Technology is supposed to prevent the sort of catastrophic crash that occurred Monday on Washington's heralded subway system. As investigators began sifting through the twisted metal wreckage, the alert system designed to warn when Metro trains get too close and the initial call summoning rescue help emerged as two early subjects of inquiry.

Fire officials stated bluntly Monday night that Metro's original description of the accident understated its magnitude, and it was only when the first rescuers arrived at the scene that the sort of help needed was finally summoned.

"A little after five o'clock we responded to what was believed to be a small incident," D.C. Fire Chief Dennis L. Rubin said. "The first arriving company recognized the fact that apparently two trains had collided." Fire officials eventually sounded three alarms, summoning hundreds of rescuers and implementing their mass- casualty operations.

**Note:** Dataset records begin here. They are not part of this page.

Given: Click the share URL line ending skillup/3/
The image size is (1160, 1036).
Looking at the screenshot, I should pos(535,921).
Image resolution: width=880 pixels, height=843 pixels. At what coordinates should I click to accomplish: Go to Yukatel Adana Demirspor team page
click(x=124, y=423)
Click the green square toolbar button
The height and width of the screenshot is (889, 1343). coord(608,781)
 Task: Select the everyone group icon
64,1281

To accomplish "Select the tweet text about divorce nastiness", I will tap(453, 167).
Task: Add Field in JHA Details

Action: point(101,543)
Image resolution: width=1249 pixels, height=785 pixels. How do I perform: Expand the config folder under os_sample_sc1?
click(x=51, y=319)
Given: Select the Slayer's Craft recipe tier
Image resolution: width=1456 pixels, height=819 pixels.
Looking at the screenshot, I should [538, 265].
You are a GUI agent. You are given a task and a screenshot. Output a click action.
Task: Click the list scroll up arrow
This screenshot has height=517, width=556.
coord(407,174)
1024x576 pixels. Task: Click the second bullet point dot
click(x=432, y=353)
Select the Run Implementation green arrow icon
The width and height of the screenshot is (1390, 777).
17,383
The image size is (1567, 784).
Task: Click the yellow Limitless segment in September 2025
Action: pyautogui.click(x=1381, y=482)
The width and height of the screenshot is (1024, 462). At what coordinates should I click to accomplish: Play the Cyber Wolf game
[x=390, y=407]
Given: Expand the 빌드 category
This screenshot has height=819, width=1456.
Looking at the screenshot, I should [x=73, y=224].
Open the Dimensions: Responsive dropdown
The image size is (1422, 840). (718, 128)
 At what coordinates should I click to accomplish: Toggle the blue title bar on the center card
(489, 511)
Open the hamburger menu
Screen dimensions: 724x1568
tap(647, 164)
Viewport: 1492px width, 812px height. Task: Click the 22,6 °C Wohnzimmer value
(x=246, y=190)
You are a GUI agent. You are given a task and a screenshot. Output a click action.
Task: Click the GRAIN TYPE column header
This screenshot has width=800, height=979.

A Metro press release issued shortly after 5:30 p.m. Monday incorrectly said the accident occurred after a train headed out of the city derailed on the Red Line. Officials later said a six-car Red Line train headed into the city stopped to wait for a third train to clear the platform at the Fort Totten station and was slammed into by another train from behind shortly after 5 p.m.

TWT RELATED STORIES:
• Metro train crash investigators focusing on sensors
• At least 7 killed in Metro's deadliest accident
• Metro-alert subscribers are among last to be told

Authorities remained at a loss to explain the origins of the deadliest crash in Metrorail's 33-year history Monday night. Federal investigators vowed to explore every potential cause of the accident that killed at least nine and injured more than 70: from train and track maintenance to operator training and equipment failures.

Experts focused their immediate attention on a system that is supposed to alert a train if it is approaching another.

Barry M. Sweedler, a former National Transportation Safety Board investigator and senior manager who now works for the consulting firm Safety and Policy Analysis International, said the trains should have had a system in place to bring the train to a stop if another is in its path.

"I believe that will be one of the major areas the NTSB will be looking at. Was it defective, was it overridden by the dispatcher or the operator?" Mr. Sweedler said. "The system is supposed to be in place; but if you're operating in some kind of manual mode, there may be some instances where the system could be disabled.